Mengenal Goa Batu Hapu di Tapin, Ladang Sejarah Geologi

Goa Batu Hapu

PONTIANAK, borneoreview.co – Goa Batu Hapu di Kabupaten Tapin tidak sekadar menjadi destinasi wisata, gua ini juga menjadi ladang peneltian khususnya untuk kajian sejarah geologi.

Pasalnya, Goa Batu Hapu ini dipercaya terbentuk secara alami dalam waktu yang cukup lama. Artinya, destinasi wisata ini juga menyimpan sejarah panjang.

Memang, andalan wisata di Kalimantan Selatan ini mulai eksis sejak 1970. Tapi, bebatuan di Goa Batu Hapu merupakan bentukan dari zaman purba.

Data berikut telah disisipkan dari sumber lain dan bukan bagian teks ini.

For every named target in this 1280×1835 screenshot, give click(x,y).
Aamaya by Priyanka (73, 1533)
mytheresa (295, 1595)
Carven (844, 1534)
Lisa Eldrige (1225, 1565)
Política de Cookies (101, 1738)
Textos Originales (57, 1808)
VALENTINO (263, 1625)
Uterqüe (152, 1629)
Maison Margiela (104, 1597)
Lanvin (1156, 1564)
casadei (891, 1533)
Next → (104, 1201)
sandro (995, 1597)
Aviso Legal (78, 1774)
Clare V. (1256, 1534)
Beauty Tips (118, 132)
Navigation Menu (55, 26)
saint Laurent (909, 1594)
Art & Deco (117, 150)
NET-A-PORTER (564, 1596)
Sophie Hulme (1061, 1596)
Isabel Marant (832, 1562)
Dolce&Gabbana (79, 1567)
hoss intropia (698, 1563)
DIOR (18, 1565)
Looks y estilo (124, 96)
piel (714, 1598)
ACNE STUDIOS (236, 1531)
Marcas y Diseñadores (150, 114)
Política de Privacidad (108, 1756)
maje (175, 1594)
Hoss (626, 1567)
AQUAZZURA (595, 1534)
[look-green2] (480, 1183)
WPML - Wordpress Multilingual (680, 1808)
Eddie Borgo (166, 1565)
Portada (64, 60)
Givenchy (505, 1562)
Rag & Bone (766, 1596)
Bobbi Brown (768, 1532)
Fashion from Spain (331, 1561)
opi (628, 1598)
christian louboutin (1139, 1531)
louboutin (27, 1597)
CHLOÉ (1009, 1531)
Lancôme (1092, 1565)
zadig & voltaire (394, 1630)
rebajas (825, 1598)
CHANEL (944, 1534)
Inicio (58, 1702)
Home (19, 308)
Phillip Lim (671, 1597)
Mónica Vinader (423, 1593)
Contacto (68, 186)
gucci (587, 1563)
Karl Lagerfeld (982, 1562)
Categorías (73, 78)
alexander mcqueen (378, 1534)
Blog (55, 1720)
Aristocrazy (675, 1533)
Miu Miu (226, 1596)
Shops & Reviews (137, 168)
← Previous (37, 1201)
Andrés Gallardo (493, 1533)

Melansir berbagai sumber, Senin (20/10/2025), Goa Batu Hapu ini merupakan salah satu geosite Geopark Meratus dan masih terjaga eksistensinya hingga sekarang dengan keunikan yang memesona.

Goa Batu Hapu secara geologi berada di kawasan cekungan Barito, yaitu formasi berai yang berumur oligosen-miosen awal (16-36,5 juta tahun lalu).

Secara historis Goa Batu Hapu juga serupa dengan Goa Baramban Kecamatan Piani, Tapin.

Nah, Goa Batu Hapu ini berada di Desa Batu Hapu, Kecamatan Hatungun, Kabupaten Tapin.

Secara umum, Kecamatan Hatungun merupakan dataran tinggi, rata-rata ketinggian dari 50-500 meter di atas permukaan laut.

Yang jelas, begitu memasuki mulut gua, mata langsung disuguhi dengan pemandangan takjub melihat akses masuk menyerupai gerbang raksasa yang luas dan atap berhias stalaktit yang runcing ke bawah.

Eksistensi Batu Hapu masih terjaga sejak era 1970 hingga sekarang. Banyak kunjungan ke tempat itu, baik sekadar rekreasi maupun penelitian sejarah geologi.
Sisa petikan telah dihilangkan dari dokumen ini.